26 June 2019
The Ministry of Health of the Russian Federation responded to the collective appeal of distributors of medical devices f submitted in early May 2019, asking the regulator to clarify the meaning of the requirement of Roszdravnadzor to provide documents confirming the legitimacy of using a trademark when applying for medical device registration.
According to the ministry, Roszdravnadzor has the right to check the compliance of the trademark of the medical device with the original only in a form of «interdepartmental information interaction», and this possibility has not been established as a mandatory requirement.
As indicated in the response of the Ministry of Health, prepared by the Deputy Director of the Department of Drug Supply and Regulation of Medical Products Svetlana Semecheva, in accordance with the government decree No. 1416 Roszdravnadzor checks the completeness and accuracy of the information contained in the application for registration of medical devices.

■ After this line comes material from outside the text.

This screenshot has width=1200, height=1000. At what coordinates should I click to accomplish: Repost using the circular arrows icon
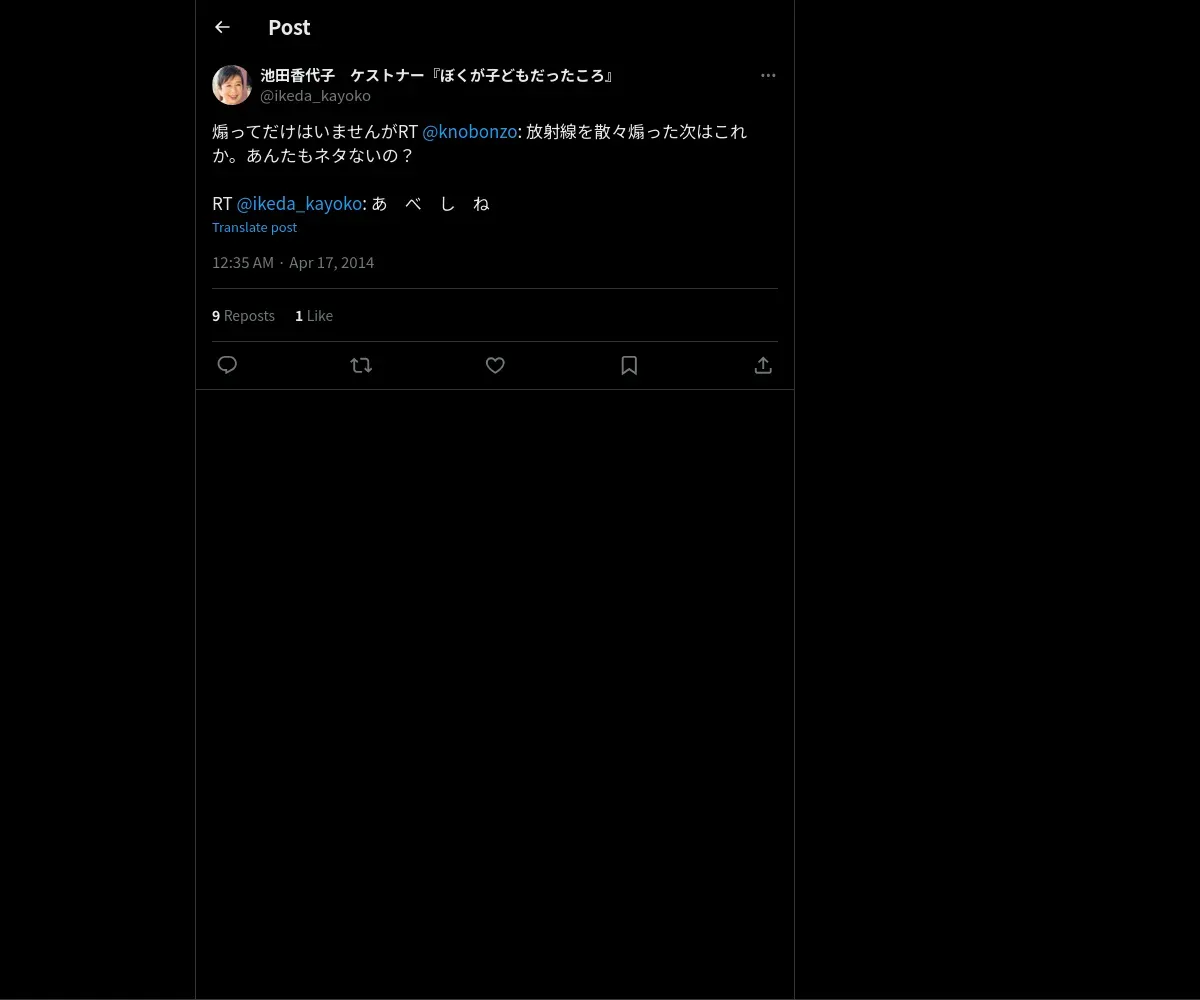[361, 365]
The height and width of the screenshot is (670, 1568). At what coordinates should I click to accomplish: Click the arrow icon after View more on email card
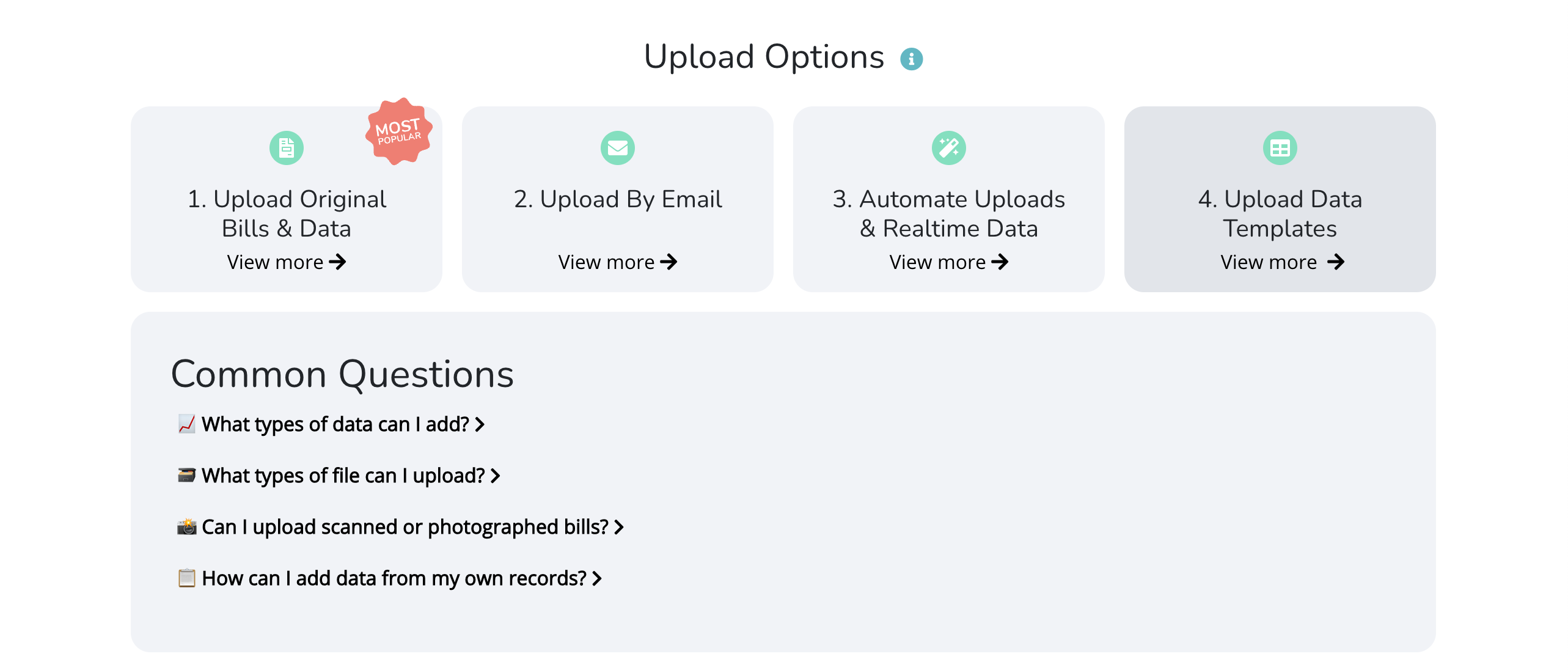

In particular, it is noted in the response of the Ministry of Health to distributors, Roszdravnadzor has a right to compare the information provided by the developer, medical device manufacturer or an authorized representative of the manufacturer, in a form of «Interdepartmental information interaction» in order to prevent the circulation of counterfeit medical products.
At the beginning of May, 28 distributors of medical products initiated by Medrelis submitted a collective appeal to the Ministry of Health asking them to clarify the situation around the requirement of Roszdravnadzor to provide documents confirming the legitimacy of using the trademark when applying for medical device registration.